- Passage provided -
>> Begin
The Article 14 (Right to Equality), read with Article 19(Right to Freedom), Article 25(Freedom of Religion), Art 21 (Protection of life and personal liberty) are among the fundamental rights of citizen’s listed in the Part III of the constitution. Remedies for enforcement of these rights are judicial and embodied in Article 32 which gives the Citizen the right to move to the Supreme Court by appropriate proceedings for the enforcement of these rights is guaranteed. Under Article 32, ‘The Citizens are entitled to relief provided it is shown to the satisfaction of the Court that the fundamental rights of the citizens had been violated. The issuance writs, meaning orders by the Supreme Court or the High Courts under Article 226 is the form of such orders depending on the nature of the case. These writs are in the nature of ‘habeas corpus’, that is requiring the authority to produce a detainee, mandamus that is to compel performance of a Statutory duty of public nature when such an authority refuses to perform it, ‘quo warranto – to prevent a public office being held by a person without legal authority and Certiorari meaning demand for information that may lead to judicial review of administrative action.

Together these constitute in simple language the ‘writ jurisdiction’ of the Supreme Court and the High Courts (Note: The Courts subordinate to the High Courts do not enjoy this jurisdiction) and the scheme of Judicial Review under Article 32 and 226 of the Constitution.
>> End
- Prompt a -
Which lines of the records contain the string "dimensions"? Copy each of those lines, treating case as significant.

Item coordinate data:
>> Begin
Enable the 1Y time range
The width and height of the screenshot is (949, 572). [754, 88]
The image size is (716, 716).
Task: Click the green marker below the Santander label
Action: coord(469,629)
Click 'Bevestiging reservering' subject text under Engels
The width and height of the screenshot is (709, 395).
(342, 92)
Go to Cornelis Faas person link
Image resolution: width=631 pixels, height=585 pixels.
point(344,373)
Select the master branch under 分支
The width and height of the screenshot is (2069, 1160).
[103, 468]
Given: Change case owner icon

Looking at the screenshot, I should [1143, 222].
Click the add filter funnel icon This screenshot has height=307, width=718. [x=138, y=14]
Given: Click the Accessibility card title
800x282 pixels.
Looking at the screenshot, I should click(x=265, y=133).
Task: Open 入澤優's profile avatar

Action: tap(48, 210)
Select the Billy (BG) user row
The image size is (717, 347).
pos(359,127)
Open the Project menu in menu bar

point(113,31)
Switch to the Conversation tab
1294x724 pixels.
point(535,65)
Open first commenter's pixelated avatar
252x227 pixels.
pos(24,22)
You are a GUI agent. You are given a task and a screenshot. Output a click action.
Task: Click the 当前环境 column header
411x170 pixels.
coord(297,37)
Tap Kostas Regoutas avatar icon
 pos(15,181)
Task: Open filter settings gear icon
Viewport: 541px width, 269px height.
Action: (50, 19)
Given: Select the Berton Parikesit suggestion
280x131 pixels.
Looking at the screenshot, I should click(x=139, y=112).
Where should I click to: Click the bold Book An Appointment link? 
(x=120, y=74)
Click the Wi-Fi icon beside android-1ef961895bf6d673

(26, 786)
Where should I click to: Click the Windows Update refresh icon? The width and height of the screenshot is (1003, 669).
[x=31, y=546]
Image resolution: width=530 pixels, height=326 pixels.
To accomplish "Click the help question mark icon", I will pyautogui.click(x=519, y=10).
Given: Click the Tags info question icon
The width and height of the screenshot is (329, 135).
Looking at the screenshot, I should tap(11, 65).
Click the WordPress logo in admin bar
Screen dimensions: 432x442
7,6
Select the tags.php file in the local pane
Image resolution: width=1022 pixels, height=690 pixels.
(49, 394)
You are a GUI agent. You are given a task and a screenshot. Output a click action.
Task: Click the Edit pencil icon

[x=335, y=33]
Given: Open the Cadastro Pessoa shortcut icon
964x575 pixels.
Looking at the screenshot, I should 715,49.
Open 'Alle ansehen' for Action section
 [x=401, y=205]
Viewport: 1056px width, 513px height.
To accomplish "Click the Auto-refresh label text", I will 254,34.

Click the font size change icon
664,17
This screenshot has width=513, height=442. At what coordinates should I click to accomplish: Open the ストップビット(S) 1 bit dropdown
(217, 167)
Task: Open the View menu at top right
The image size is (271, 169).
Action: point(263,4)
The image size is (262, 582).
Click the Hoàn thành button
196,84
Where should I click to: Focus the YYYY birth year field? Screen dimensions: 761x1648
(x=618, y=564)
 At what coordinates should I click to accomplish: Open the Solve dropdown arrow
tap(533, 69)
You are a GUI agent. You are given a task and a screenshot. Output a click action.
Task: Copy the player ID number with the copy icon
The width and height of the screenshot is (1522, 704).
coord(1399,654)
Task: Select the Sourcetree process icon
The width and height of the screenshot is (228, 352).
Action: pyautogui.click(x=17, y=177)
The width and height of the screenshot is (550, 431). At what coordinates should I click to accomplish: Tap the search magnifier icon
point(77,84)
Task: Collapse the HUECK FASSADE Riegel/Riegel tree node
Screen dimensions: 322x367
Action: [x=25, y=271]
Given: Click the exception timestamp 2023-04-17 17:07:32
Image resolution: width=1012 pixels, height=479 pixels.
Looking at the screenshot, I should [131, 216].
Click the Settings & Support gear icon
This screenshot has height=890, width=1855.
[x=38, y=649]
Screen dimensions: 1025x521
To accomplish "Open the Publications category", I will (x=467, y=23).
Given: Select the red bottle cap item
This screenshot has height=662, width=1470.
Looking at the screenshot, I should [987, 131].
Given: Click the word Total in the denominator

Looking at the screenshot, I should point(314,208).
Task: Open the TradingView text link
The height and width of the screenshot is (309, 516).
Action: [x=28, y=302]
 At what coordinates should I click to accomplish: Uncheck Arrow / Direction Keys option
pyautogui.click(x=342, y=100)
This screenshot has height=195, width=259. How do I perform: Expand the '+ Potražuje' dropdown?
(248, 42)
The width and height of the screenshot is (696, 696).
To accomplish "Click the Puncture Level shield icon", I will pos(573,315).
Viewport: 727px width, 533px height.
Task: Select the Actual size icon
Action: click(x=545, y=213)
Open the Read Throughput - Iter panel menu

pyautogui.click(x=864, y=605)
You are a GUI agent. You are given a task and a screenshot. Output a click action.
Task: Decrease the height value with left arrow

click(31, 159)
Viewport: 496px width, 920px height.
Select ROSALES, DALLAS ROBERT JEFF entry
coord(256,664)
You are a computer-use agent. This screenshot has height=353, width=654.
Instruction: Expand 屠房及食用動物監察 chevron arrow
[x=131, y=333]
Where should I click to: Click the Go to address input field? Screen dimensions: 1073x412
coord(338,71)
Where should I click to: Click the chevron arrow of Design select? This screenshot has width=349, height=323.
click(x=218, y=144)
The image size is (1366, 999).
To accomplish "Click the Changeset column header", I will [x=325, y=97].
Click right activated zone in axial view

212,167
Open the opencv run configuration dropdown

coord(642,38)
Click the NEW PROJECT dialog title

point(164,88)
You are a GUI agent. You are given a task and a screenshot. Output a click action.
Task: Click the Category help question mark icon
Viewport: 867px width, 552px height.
>> End
- Prompt b -
Write what comes next in the passage on fundamental rights and writ jurisdiction, picking up after its final sentence.

- Task result a -
Screen dimensions: 432x442
Where should I click to: Focus the YYYY birth year field? Screen dimensions: 761x1648
Screen dimensions: 322x367
Screen dimensions: 1025x521
Where should I click to: Click the Go to address input field? Screen dimensions: 1073x412

- Task result b -
Further Art 141 lays down that “the law declared by the Supreme Court shall be binding on all courts” which means law made while interpreting the statutes. . The orders might contain many observations and not all these comments would have “precedential” value, but only enunciation of law by the court on issues directly raised or arising of the application of law to a particular case expressed in Latin as ‘ratio decidendi’ which will be treated as binding precedent and hence a judge made law.

A reader may ask why such use of Latin expression? 

The answer is that for historical reasons only two systems of jurisprudence have proved outstanding for adoption, namely the ‘Civil Law of Rome’ and the ‘Common Law of England’ and often intertwined especially in matters of procedure and hence the use of Latin words. In continental Europe, Latin America and Japan and even Scotland, Roman law is followed whereas in all countries which for sometime came under the British Rule seem to have adopted the Common Law of England.

Reverting to the role of the Supreme Court, we must note that while under Art 142 the Supreme Court enjoys unfettered independent jurisdiction to pass any order in public interest to do complete justice, under Art 143the President has the power to consult Supreme Court “on a question of Law or Fact” which is of such ‘Public Interest’ that the President feels it expedient to obtain the opinion of the Supreme Court and on receiving such a Presidential reference, “ the Supreme Court may after such hearings as it thinks fit , report to the President its opinion thereon”. Art 144 lays down all authorities, Civil and Judicial shall act in aid of the Supreme Court.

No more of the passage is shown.